Host genetic control of the oral microbiome and its links to human metabolism and immunity

Host genetic influence on the oral microbiota, their functions, and associations with host phenotypes remain under investigated. Here, we present a large-scale genome-wide association study of the tongue dorsum microbiome in 13,397 Chinese participants from the CHARLS-4DSZ dataset, identifying ten genome-wide significant and replicated loci associated with 17 microbial taxa, eight pathways, and 1,783 gene families. The strongest signal maps to the missense variant FUT2 I140F, which regulates three taxa, with the most significant effect on Haemophilus sputorum (P = 9.71 × 10−51), and this association is independent of ABO blood groups. FUT2 is further associated with microbial D-arabinose degradation pathway and 134 gene families, including α-L-fucosidases and ABC transporters, implicating fucose-mediated host genetic regulation of microbial metabolism.
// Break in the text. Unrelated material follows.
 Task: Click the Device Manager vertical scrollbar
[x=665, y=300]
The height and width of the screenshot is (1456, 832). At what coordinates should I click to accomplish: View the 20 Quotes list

Most identified microbiome-associated loci are functionally interpretable, affecting tissue/single-cell gene expression and linking to host immunometabolic traits: the POLI locus associates with Haemophilus parahaemolyticus and influences white blood cell counts and triglyceride levels, while SLC2A9 (urate transporter) regulates serum uric acid and uric acid-degrading bacteria harboring uric acid-utilizing gene clusters. Additionally, 239 significant associations are observed between 94 microbial features and 43 host phenotypes. Mendelian randomization further confirms eleven causal relationships, including microbial effects on blood gamma-glutamyl transferase, creatine, and uric acid, suggesting microbial roles in the host liver and kidney metabolism. Together, our study provides a comprehensive map of oral microbiome genetics, advancing mechanistic understanding of host-microbe interactions.